- Opening Delimiter -
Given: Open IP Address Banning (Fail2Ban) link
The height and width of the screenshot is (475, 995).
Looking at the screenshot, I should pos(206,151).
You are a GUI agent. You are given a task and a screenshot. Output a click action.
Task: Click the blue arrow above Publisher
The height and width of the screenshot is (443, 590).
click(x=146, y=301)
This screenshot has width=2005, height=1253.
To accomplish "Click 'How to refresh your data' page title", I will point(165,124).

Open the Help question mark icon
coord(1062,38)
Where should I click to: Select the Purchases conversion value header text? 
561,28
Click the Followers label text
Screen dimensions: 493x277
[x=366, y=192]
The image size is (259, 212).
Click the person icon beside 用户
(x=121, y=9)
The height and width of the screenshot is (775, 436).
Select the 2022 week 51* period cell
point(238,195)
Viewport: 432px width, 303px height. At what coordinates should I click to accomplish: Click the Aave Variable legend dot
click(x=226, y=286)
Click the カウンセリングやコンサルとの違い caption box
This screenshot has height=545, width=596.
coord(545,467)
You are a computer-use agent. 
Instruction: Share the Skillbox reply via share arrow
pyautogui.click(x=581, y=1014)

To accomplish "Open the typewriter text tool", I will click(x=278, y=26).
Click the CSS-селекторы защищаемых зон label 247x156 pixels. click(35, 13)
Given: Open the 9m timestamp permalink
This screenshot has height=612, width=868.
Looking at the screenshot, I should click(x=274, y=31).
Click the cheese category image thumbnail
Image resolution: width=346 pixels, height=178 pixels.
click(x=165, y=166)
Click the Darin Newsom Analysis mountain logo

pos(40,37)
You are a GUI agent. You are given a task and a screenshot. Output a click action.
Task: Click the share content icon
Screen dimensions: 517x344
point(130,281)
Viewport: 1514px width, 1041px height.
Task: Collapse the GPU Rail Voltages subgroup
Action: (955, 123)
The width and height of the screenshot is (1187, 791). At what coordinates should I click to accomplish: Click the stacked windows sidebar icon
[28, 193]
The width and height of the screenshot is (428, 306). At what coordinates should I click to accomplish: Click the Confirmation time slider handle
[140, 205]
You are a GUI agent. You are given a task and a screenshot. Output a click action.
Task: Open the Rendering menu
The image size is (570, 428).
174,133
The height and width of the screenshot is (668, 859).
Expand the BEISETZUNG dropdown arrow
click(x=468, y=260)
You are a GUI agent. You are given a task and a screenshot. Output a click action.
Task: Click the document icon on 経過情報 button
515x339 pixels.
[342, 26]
- Closing Delimiter -
Task details
Please copy every line of the material exactly.

Answer for this exercise
Given: Open IP Address Banning (Fail2Ban) link
The height and width of the screenshot is (475, 995).
Looking at the screenshot, I should pos(206,151).
You are a GUI agent. You are given a task and a screenshot. Output a click action.
Task: Click the blue arrow above Publisher
The height and width of the screenshot is (443, 590).
click(x=146, y=301)
This screenshot has width=2005, height=1253.
To accomplish "Click 'How to refresh your data' page title", I will point(165,124).

Open the Help question mark icon
coord(1062,38)
Where should I click to: Select the Purchases conversion value header text? 
561,28
Click the Followers label text
Screen dimensions: 493x277
[x=366, y=192]
The image size is (259, 212).
Click the person icon beside 用户
(x=121, y=9)
The height and width of the screenshot is (775, 436).
Select the 2022 week 51* period cell
point(238,195)
Viewport: 432px width, 303px height. At what coordinates should I click to accomplish: Click the Aave Variable legend dot
click(x=226, y=286)
Click the カウンセリングやコンサルとの違い caption box
This screenshot has height=545, width=596.
coord(545,467)
You are a computer-use agent. 
Instruction: Share the Skillbox reply via share arrow
pyautogui.click(x=581, y=1014)

To accomplish "Open the typewriter text tool", I will click(x=278, y=26).
Click the CSS-селекторы защищаемых зон label 247x156 pixels. click(35, 13)
Given: Open the 9m timestamp permalink
This screenshot has height=612, width=868.
Looking at the screenshot, I should click(x=274, y=31).
Click the cheese category image thumbnail
Image resolution: width=346 pixels, height=178 pixels.
click(x=165, y=166)
Click the Darin Newsom Analysis mountain logo

pos(40,37)
You are a GUI agent. You are given a task and a screenshot. Output a click action.
Task: Click the share content icon
Screen dimensions: 517x344
point(130,281)
Viewport: 1514px width, 1041px height.
Task: Collapse the GPU Rail Voltages subgroup
Action: (955, 123)
The width and height of the screenshot is (1187, 791). At what coordinates should I click to accomplish: Click the stacked windows sidebar icon
[28, 193]
The width and height of the screenshot is (428, 306). At what coordinates should I click to accomplish: Click the Confirmation time slider handle
[140, 205]
You are a GUI agent. You are given a task and a screenshot. Output a click action.
Task: Open the Rendering menu
The image size is (570, 428).
174,133
The height and width of the screenshot is (668, 859).
Expand the BEISETZUNG dropdown arrow
click(x=468, y=260)
You are a GUI agent. You are given a task and a screenshot. Output a click action.
Task: Click the document icon on 経過情報 button
515x339 pixels.
[342, 26]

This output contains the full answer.